Exercise aim> The required copy runs from the first line of the material through the line containing "1868x1051 pixels.", exactly as written and without pictures.

+---+

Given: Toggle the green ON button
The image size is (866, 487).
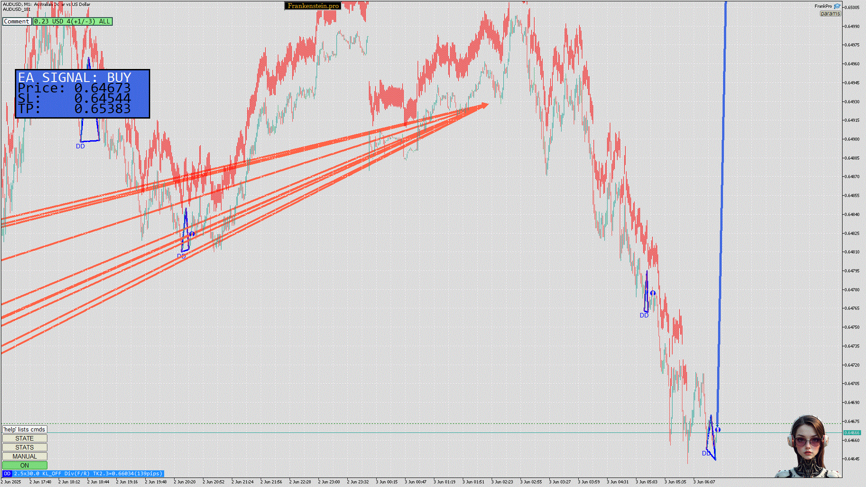Looking at the screenshot, I should (24, 465).
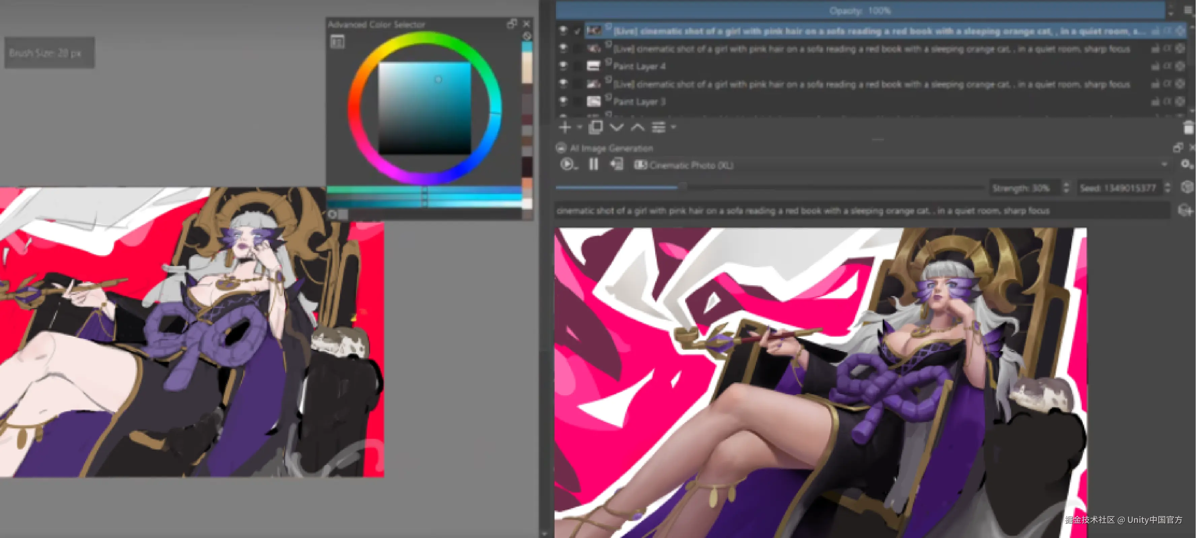Move the layer down with the down arrow
Image resolution: width=1196 pixels, height=538 pixels.
pyautogui.click(x=617, y=127)
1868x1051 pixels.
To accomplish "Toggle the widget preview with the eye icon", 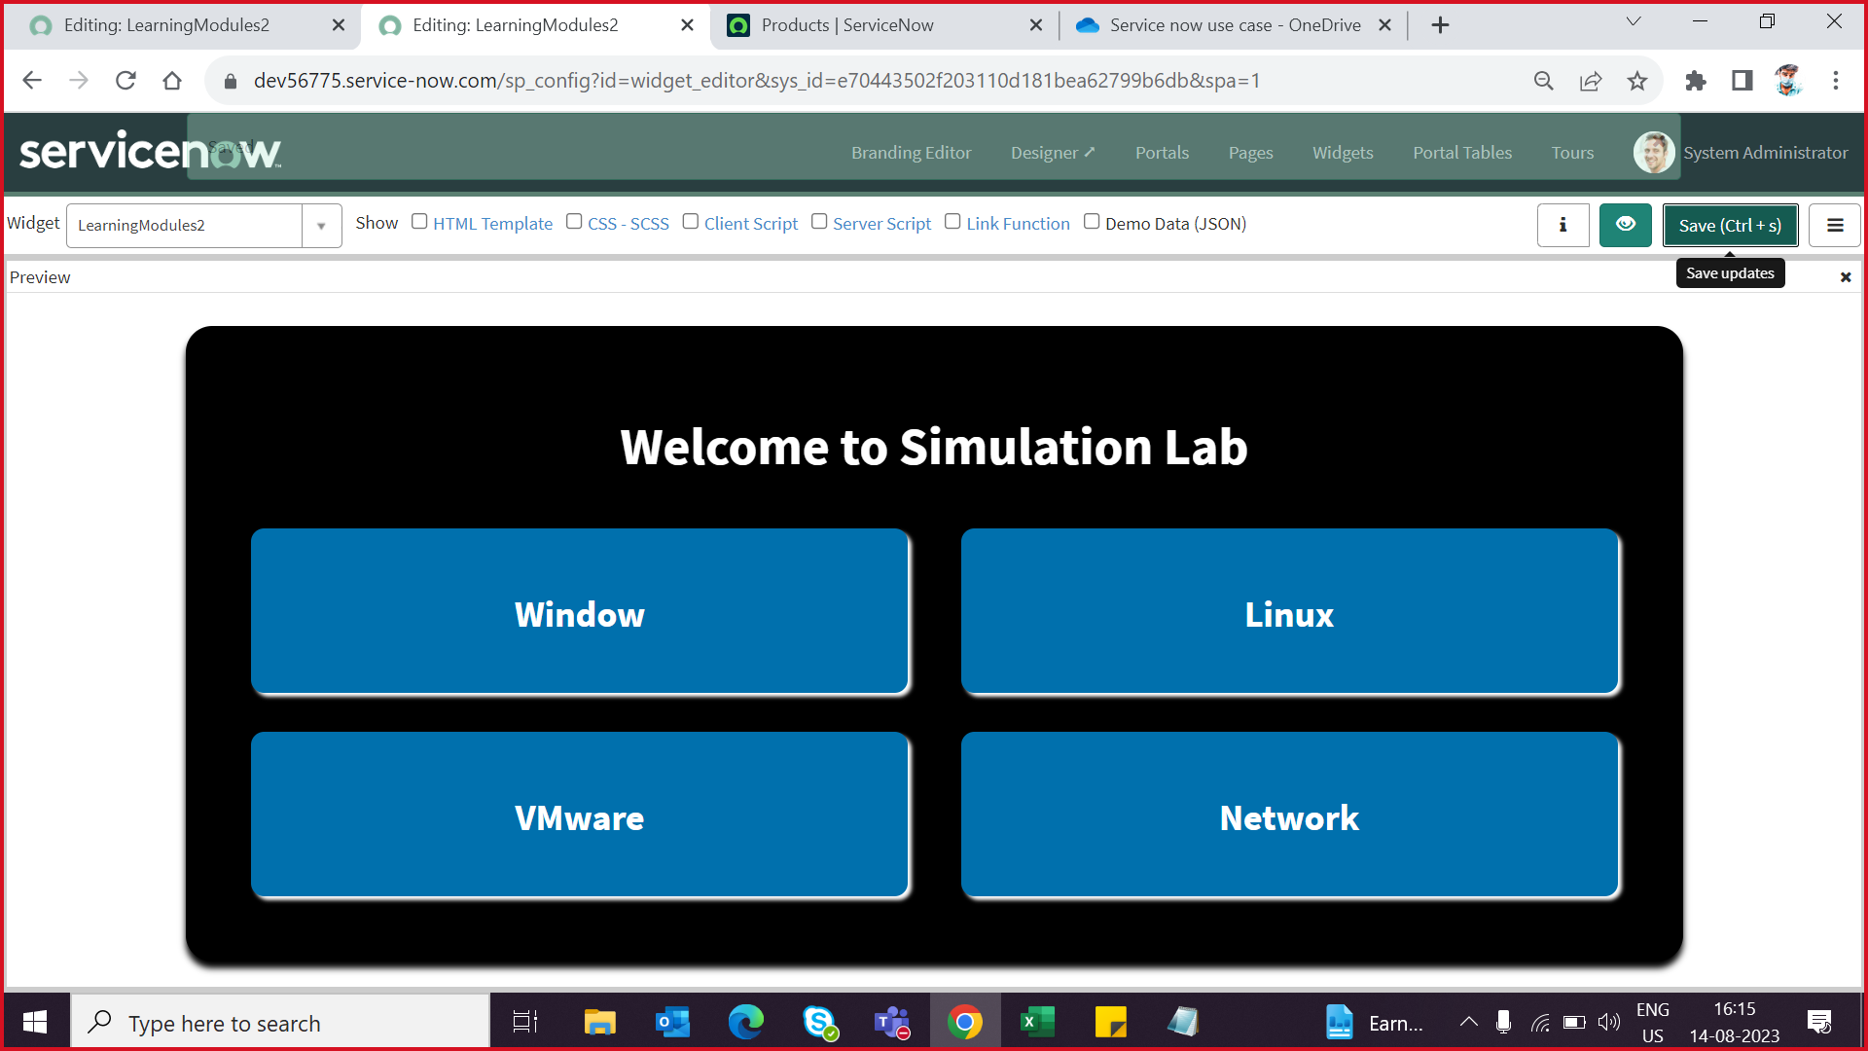I will coord(1625,225).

+---+

Output for this exercise>
Given: Toggle the green ON button
The image size is (866, 487).
Looking at the screenshot, I should (24, 465).
Move the layer down with the down arrow
Image resolution: width=1196 pixels, height=538 pixels.
pyautogui.click(x=617, y=127)
1868x1051 pixels.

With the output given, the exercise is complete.